Get Lippie at the Jasmine Awards!

Jasmine Awards Logo

 This time two years ago, I was over the moon because I'd been shortlisted for a Jasmine Award by the Fragrance Foundation. It was for a comedy piece I'd written about perfumes from the pound shop for Basenotes.  I didn't win - there was no way a funny vignette about perfumes no one in their right mind would have wanted to buy could have won, to be honest - but it was a huge honour to have been selected in the first place. It remains one of the high points of my blogging career!

A couple of months after being nominated, however, I caught a cold, and lost my sense of smell completely.  As my anosmia progressed, and particularly after it turned into parosmia (after around six months), which made absolutely everything in my life both smell and taste like sewage, I thought my life as a fledgling perfume-writer was over.  And, for a while, it was. But, for those of you who have been reading Get Lippie over the long term, you'll have noticed a few perfume reviews pop up every now and again, and particularly if you've been following my instagram, you'll have (hopefully) noticed my quest to wear my entire fragrance wardrobe one by one, documenting the process via my #LipsNspritz project.  

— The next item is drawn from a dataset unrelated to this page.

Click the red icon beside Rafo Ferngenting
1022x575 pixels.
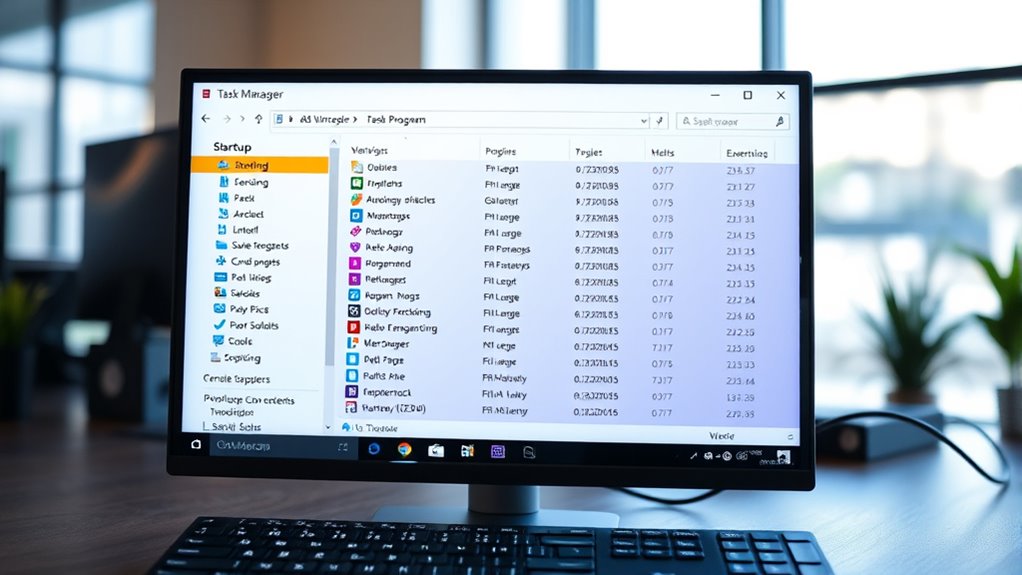click(x=354, y=327)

Parosmia is still very much a part of my life (bacon, coffee and chocolate have been the worst casualties, there are others, but those are still the worst parosmia offenders), but I'm happier than I could ever describe that perfume is now back as a part of my life too.  I currently only smell about half as well as I used to - my right nostril still doesn't register smells at all, nearly some two years on -  and it'll probably never get back to where it was back in the days before I damaged my olfactory nerve, but things are better.  Much better. 

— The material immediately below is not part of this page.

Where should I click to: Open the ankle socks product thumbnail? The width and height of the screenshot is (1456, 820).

So much better in fact that I've just been shortlisted by the Fragrance Foundation for TWO Jasmine Awards!  Three pieces that I wrote last year, two of which have parosmia as a central theme, have been nominated in two separate categories, and I couldn't be a happier blogger if I'd even tried.  To be nominated for a Jasmine Award (sometimes referred to as the "Oscars of the beauty world") is huge honour in itself, but for a perfume writer with a smell-disability - I believe I'm the first anosmic perfume-writer ever to be shortlisted - it is, quite frankly, a bloody miracle. During my darkest days of recovery (and things did get really very dark indeed) I never thought this could happen. But best of all, many of the friends I've made through perfume blogging have been shortlisted alongside me too, so win or lose on March 16th - when the winners are announced - it'll be a fun and happy occasion.  I can't wait! 

The pieces that have been nominated are:

Jasmine Independent Voice Soundbite Award:
Maison Francis Kurkdjian Oud Satin Mood - aka the one where I change my mind about the Oud fad (a bit).

Jasmine Independent Voice Literary Award:
A Parosmic At The (An)Osmotheque - a piece written about a trip to the perfume museum in Versailles, where a tiny purple light began to glow in the parosmic darkness;
and its companion piece:
Paradox by 4160 Tuesdays and Get Lippie - which is the tale of how myself and Sarah McCartney created a perfume that a parosmic perfume writer could not only smell, but love.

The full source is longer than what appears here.